Machine learning custom skill

Completed

Using a machine learning custom skill works the same as adding any other custom skill to a search index.

Here, you'll see how using the AmlSkill custom skill is different and explore the considerations of how to effectively use it.

Custom Azure Machine Learning skill schema

When you enrich a search index with an Azure Machine Learning (AML) custom skill, the enrichment happens at the document level. The skillset used by your document indexer needs to include an AmlSkill. The schema for this skill is:

{
      "@odata.type": "#Microsoft.Skills.Custom.AmlSkill",
      "name": "AML name",
      "description": "AML description",
      "context": "/document",
      "uri": "https://[Your AML endpoint]",
      "key": "Your AML endpoint key",
      "resourceId": null,
      "region": null,
      "timeout": "PT30S",
      "degreeOfParallelism": 1,
      "inputs": [
        {
          "name": "field name in the AML model",
          "source": "field from the document in the index"
        },
        {
          "name": "field name in the AML model",
          "source": "field from the document in the index"
        },

      ],
      "outputs": [
        {
          "name": "result field from the AML model",
          "targetName": "result field in the document"
        }
      ]
    }

Important

The URI has to use an HTTPS endpoint. This can either be a managed custom URL address provided by Microsoft or your own domain name and certificate.

Take note that the custom skill doesn't include settings for batchSize as the AML model will process a single document at a time. The remaining settings that control the performance of the skill are timeout and degreeOfParallelism. The above schema has set 30 seconds as the timeout value. The degree of parallelism should start at one. Depending on your infrastructure, you might be able to increase this number.

The best way to manage the efficiency of an AML skill is to scale up the Kubernetes inference cluster appropriately to manage your workload.

The index for the document needs a field to store the results from the AML model.

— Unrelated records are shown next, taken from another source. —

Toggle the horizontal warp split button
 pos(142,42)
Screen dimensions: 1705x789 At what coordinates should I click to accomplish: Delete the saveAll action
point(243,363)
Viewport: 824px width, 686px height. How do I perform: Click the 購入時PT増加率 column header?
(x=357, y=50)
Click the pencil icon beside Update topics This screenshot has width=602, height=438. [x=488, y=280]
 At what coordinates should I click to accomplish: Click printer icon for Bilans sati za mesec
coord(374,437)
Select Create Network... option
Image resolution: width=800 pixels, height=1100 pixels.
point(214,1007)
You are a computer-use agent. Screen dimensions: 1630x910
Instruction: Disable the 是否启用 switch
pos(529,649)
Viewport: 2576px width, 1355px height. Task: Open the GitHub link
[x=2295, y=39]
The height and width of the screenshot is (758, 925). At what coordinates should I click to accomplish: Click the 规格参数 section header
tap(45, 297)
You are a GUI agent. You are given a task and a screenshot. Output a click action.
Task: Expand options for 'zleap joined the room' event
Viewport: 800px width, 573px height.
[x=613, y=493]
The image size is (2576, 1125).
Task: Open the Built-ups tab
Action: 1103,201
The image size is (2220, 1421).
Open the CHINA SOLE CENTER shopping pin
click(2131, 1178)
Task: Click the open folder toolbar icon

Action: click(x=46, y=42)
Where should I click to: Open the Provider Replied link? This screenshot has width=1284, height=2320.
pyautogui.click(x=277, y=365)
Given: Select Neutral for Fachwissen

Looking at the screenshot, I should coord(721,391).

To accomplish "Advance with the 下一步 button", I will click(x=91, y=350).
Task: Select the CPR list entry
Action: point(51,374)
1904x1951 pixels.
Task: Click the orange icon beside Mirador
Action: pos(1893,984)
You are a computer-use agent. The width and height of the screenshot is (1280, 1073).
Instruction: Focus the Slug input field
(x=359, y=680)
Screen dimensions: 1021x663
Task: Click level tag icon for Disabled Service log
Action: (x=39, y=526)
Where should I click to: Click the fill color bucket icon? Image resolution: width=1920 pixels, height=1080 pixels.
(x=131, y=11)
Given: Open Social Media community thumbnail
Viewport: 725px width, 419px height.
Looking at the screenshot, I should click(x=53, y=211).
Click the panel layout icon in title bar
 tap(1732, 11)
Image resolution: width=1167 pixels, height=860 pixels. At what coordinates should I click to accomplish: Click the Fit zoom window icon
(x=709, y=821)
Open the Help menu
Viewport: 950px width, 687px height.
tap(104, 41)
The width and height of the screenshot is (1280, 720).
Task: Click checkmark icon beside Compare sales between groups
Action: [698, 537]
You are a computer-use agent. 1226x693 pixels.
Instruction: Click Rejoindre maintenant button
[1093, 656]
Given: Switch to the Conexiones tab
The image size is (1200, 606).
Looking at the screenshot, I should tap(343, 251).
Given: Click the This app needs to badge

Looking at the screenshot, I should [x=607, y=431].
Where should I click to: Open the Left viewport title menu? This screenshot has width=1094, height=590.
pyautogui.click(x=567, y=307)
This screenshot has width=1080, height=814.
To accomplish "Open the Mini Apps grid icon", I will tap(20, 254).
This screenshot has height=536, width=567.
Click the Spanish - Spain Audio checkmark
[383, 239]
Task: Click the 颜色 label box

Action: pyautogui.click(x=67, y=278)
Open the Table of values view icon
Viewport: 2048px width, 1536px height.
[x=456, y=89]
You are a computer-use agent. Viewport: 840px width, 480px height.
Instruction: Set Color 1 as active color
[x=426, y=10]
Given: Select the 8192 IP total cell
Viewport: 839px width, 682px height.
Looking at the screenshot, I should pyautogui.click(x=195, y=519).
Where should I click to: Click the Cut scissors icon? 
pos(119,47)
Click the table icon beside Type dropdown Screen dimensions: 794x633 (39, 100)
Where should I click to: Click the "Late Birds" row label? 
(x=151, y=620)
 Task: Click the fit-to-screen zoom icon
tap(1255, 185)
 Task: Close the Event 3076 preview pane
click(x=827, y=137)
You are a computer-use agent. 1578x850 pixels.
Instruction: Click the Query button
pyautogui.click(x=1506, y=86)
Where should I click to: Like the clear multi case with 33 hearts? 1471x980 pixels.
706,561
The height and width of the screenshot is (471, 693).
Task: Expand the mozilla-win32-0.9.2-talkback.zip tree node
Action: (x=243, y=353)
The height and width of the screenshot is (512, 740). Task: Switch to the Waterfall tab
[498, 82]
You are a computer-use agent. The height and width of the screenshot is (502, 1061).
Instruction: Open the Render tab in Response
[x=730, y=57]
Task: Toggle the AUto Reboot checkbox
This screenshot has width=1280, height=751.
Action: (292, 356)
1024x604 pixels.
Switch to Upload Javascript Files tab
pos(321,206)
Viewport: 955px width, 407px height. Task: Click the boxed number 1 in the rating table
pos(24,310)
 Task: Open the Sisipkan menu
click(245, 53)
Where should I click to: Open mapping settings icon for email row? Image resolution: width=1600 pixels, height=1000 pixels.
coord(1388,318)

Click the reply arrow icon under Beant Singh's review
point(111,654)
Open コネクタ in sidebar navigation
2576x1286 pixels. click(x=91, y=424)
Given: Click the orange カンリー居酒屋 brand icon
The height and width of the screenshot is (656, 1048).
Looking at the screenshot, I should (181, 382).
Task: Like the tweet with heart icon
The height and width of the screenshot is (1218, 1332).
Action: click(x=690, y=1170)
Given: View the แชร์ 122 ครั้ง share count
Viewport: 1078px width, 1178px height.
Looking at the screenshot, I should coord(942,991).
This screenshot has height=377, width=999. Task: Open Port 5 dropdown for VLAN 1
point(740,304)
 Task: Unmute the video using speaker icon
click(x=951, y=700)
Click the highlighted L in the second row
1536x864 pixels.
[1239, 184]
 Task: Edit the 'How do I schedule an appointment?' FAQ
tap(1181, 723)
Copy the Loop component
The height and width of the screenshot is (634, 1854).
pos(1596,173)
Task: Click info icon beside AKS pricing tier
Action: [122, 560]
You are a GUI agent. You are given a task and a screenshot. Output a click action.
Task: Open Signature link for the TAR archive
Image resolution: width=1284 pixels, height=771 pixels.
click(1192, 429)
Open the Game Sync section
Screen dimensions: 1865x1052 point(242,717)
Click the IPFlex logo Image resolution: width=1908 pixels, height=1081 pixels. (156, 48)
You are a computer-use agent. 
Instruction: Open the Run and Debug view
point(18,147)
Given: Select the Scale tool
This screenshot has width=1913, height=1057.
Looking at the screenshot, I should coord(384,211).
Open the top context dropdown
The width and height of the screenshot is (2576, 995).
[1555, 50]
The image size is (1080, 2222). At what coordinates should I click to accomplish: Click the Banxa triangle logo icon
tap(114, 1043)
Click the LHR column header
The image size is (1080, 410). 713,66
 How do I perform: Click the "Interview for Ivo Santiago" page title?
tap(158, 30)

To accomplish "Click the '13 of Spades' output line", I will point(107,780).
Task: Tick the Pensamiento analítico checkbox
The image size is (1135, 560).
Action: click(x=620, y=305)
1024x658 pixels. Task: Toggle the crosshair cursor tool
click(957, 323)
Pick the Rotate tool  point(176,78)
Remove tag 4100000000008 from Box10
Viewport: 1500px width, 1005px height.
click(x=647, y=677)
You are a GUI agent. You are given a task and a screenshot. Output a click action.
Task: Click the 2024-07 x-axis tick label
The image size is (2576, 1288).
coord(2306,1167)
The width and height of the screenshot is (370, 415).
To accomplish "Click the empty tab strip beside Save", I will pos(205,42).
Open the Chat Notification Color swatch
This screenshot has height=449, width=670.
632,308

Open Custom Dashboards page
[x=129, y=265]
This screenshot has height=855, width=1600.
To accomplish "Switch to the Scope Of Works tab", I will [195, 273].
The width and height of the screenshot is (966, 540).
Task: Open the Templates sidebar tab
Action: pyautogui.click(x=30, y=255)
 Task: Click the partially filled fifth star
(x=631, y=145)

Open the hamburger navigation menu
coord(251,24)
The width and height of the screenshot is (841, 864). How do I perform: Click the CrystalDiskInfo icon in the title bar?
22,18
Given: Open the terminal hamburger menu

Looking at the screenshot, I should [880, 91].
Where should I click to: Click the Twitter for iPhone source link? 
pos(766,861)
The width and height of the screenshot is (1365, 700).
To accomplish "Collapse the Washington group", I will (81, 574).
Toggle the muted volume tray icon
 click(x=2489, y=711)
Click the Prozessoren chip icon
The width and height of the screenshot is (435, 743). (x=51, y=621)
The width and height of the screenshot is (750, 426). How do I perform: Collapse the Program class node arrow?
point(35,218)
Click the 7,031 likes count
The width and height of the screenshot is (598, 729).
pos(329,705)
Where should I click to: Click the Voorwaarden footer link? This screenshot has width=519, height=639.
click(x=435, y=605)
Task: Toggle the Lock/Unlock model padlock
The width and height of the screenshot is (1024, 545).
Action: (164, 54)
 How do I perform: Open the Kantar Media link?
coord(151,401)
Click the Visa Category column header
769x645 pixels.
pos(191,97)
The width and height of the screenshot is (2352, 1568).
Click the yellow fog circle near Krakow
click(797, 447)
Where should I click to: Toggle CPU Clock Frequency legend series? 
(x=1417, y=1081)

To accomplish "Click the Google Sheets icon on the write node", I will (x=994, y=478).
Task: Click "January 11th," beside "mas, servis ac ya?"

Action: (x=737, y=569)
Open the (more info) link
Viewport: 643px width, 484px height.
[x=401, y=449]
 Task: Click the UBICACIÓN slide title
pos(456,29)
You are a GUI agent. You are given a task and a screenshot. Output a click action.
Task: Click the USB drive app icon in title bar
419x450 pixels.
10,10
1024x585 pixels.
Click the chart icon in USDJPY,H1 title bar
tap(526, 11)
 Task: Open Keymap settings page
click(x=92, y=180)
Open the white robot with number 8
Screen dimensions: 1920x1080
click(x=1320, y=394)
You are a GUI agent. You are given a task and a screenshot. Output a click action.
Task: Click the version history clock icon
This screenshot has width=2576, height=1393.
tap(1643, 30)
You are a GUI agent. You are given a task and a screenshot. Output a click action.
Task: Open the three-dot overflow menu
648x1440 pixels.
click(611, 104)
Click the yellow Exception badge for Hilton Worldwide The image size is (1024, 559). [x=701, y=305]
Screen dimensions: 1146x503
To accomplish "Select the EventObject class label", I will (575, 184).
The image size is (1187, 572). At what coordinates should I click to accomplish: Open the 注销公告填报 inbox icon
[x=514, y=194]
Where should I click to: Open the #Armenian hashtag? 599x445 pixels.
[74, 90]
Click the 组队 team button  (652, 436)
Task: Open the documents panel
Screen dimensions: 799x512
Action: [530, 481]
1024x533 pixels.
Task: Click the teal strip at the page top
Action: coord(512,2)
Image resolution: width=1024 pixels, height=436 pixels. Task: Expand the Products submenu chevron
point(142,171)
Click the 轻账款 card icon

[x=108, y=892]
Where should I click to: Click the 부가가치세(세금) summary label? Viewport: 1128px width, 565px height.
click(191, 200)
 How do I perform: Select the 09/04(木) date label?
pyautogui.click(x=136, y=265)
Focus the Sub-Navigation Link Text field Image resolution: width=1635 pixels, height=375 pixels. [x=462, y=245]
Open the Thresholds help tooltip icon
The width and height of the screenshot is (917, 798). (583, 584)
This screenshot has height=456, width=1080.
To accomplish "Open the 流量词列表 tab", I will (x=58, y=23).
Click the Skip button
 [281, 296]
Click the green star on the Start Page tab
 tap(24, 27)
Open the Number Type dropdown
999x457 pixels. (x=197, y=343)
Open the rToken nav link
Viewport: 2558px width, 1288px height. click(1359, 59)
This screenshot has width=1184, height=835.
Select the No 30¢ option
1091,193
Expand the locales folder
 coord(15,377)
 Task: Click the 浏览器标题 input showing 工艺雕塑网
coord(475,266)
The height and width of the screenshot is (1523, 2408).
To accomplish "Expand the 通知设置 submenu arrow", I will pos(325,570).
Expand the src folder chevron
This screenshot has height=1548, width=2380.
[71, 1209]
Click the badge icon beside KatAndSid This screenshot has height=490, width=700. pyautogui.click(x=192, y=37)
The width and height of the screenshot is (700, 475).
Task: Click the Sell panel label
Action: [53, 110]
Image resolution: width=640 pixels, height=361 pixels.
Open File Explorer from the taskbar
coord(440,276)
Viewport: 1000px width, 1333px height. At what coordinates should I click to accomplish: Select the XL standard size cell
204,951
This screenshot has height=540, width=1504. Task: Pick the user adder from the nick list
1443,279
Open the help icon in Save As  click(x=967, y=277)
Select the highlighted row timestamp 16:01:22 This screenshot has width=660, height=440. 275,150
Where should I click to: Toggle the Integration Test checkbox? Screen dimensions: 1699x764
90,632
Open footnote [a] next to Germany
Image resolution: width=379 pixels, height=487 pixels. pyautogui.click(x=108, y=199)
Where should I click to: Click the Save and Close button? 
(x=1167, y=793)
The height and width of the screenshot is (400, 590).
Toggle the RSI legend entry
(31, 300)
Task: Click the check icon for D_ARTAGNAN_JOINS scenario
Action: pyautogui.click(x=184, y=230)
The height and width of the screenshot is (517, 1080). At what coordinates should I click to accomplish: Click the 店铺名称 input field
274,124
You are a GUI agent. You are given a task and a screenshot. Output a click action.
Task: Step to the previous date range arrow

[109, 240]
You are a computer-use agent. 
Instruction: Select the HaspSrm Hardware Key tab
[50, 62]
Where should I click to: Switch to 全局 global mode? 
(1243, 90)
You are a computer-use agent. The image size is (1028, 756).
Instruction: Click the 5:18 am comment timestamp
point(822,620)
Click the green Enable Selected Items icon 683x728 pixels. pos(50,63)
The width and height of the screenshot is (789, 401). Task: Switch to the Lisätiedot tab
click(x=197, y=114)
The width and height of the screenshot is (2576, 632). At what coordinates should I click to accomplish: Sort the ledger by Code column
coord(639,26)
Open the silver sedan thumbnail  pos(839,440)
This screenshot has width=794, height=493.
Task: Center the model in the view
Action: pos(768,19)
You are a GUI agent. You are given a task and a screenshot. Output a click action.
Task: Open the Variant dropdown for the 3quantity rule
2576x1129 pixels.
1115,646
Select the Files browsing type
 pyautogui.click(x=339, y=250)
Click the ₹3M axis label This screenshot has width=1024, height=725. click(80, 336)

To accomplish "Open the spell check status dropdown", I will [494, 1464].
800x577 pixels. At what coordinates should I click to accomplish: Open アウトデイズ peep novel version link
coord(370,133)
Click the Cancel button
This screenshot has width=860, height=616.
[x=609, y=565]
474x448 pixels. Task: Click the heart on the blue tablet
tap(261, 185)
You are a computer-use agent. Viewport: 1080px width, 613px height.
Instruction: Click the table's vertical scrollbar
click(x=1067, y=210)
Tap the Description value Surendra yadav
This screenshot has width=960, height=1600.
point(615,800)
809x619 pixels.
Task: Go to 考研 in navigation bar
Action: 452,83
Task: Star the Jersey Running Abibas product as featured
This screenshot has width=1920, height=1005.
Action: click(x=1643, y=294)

You'll then add an output field mapping to store the results from the custom skill set to the field on the document in the index.

The JSON to do this output field mapping is:

"outputFieldMappings": [
    {
      "sourceFieldName": "/result field in the document",
      "targetFieldName": "result field from the AML model"
    }
  ]

You create your Azure Machine Learning model using developer tools like the Python SDK, REST APIs, or Azure CLI. Another option is to take advantage of the Azure AI Machine Learning studio, a graphical user interface that lets you create, train, and deploy models without writing any code.

Diagram showing the steps to enrich a search index with an Azure AI Machine Learning Studio model.

With a model created, you alter how the scoring code calls the model to allow it to be used by your custom search skill.

The last steps are to create a Kubernetes cluster to host an endpoint for your model.

Create an AML workspace

When you create the AML workspace, Azure will also create storage accounts, a key store, and application insights resources. The AML workspace Overview pane gives you a link to launch the Azure AI Machine Learning Studio.

Create and train a model in Azure Machine Learning studio

Azure AI Machine Learning Studio lets you use a designer to use drag and drop to create pipelines that create and train models. There's an even easier way to create models by using prebuilt templates.

Screenshot of all the prebuilt components in the Azure AI Machine Learning Studio.

However you choose to create your models, they need to be registered in Azure AI Machine Learning Studio so that you can deploy the model to a web service.

Alter how the model works to allow it to be called by the AML custom skill

The models you train will normally use many examples of the data. The datasets will have many rows and be split and used to train and test the model. The code that handles this data and passes it to the model needs to be changed to handle single rows.

The JSON response from the model should also contain only the output prediction.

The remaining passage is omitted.